Failed suicide attempts comprise a large portion of suicide attempts. Some are regarded as not true attempts at all, but rather parasuicide. The usual attempt may be a wish to affect another person by the behavior. Consequently, it occurs in a social context and may represent a request for help. The distress is misdirected: The behavior is an act of desperation. Some suicide methods have higher rates of failure than others; e.g. wrist-slashing has a much higher failure rate than use of firearms, which has only a 10% failure rate. 75% of all suicide attempts are by the use of drugs, a method that is often thwarted by using non-lethal drugs or non-lethal dosages. These people are found alive 97% of the time. There is an often-told but probably-apocryphal story of a man who failed to kill himself by hanging, poisoning, drowning, self-immolation and gunshot wound simultaneously.
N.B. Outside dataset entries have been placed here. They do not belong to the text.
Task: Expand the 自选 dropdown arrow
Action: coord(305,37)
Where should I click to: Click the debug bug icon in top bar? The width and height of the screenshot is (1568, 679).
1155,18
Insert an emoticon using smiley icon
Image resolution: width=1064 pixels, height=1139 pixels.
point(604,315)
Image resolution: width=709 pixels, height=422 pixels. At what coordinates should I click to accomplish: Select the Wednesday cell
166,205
About one-third of people who attempt suicide will repeat the attempt within 1 year, and about 10% of those who threaten or attempt suicide eventually do kill themselves.
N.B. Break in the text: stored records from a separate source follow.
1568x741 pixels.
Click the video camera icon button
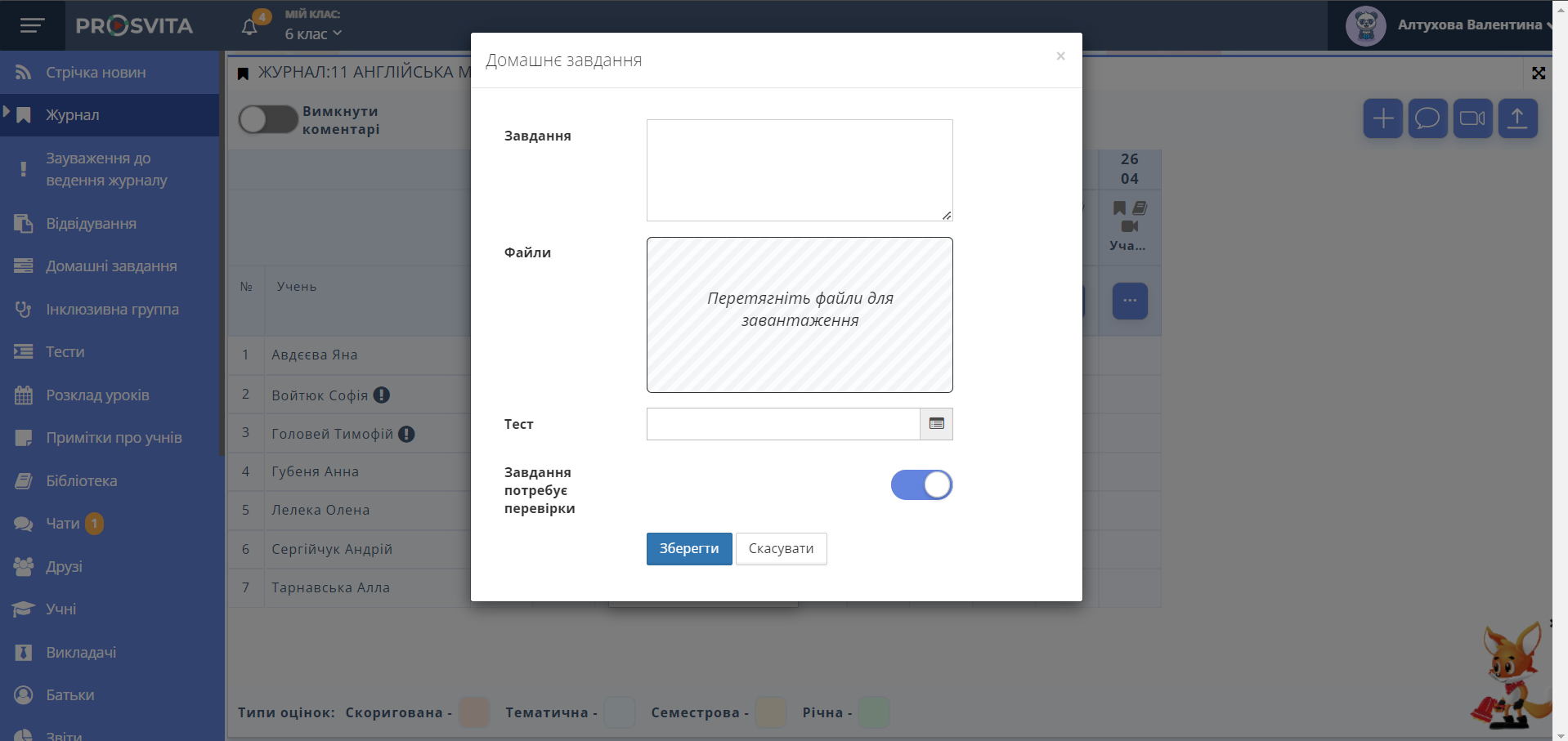[1472, 119]
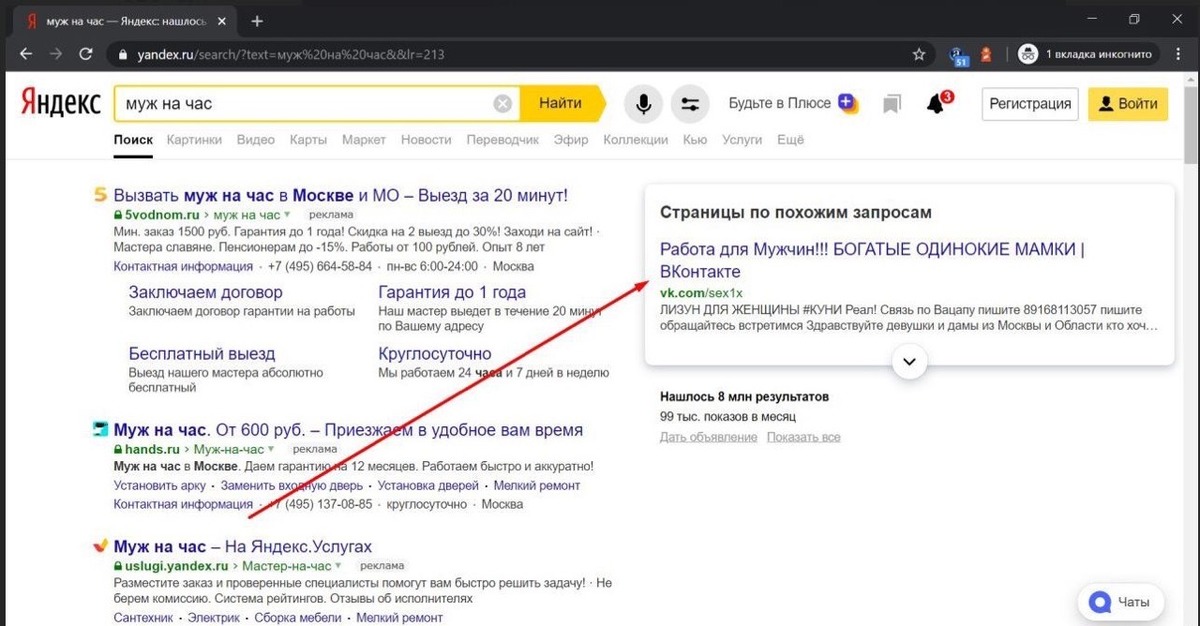The image size is (1200, 626).
Task: Click the voice search microphone icon
Action: 644,104
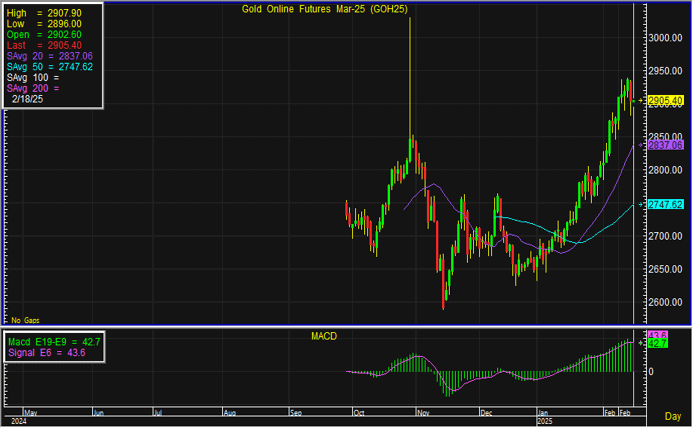Click the Gold Online Futures chart title
Image resolution: width=693 pixels, height=428 pixels.
[313, 10]
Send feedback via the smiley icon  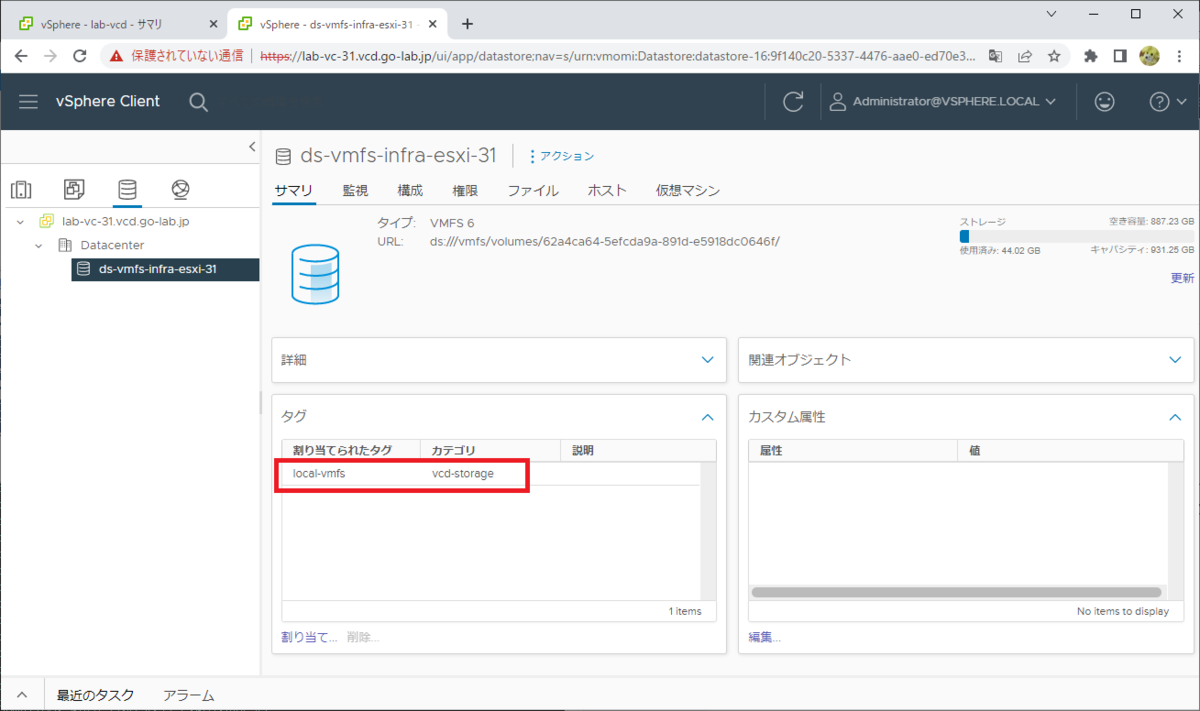[x=1104, y=101]
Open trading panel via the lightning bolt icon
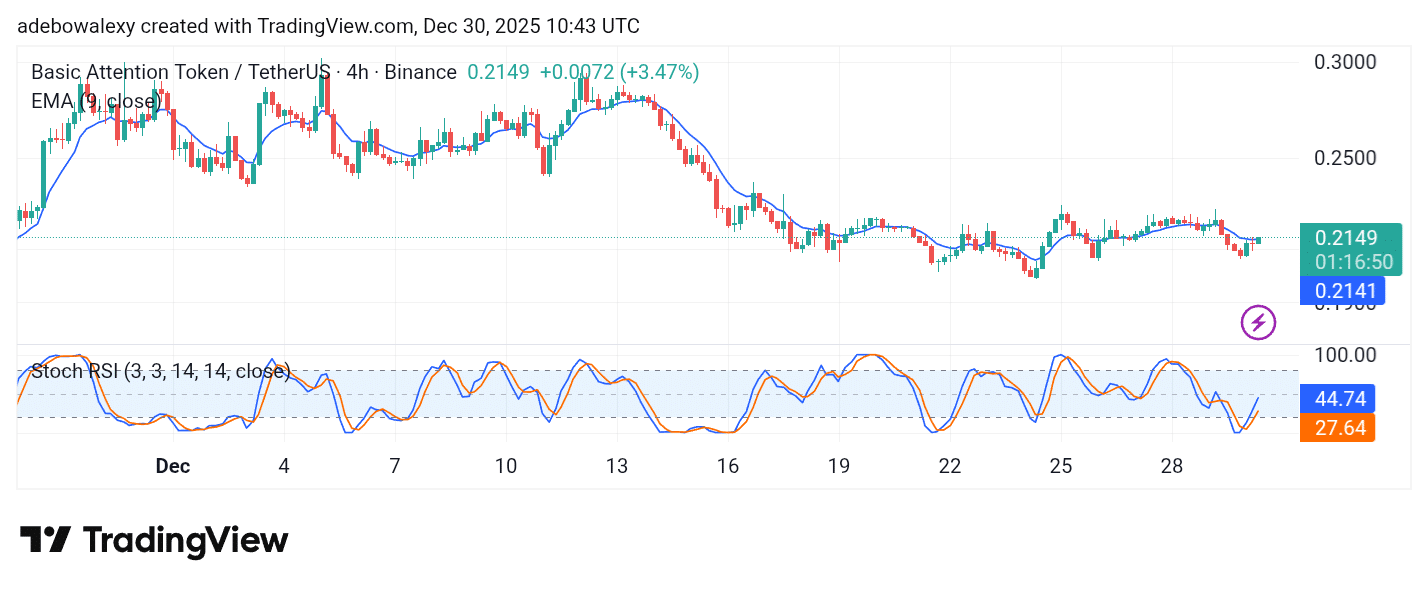 point(1257,322)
Failed suicide attempts may lead to permanent injury and disfigurement, as when A. .J. Reed attempted to kill himself with a shotgun and destroyed most of his face. 300,000 (or more) Americans a year survive a suicide attempt. A majority have injuries minor enough to need no more than emergency room treatment. However, about 116,000 are hospitalized, of whom 110,000 are eventually discharged alive. Their average hospital stay is 10 days; the average cost is $15,000. Seventeen percent, some 19,000, of these people are permanently disabled, restricted in their ability to work, each year, at a cost of $127,000 per person.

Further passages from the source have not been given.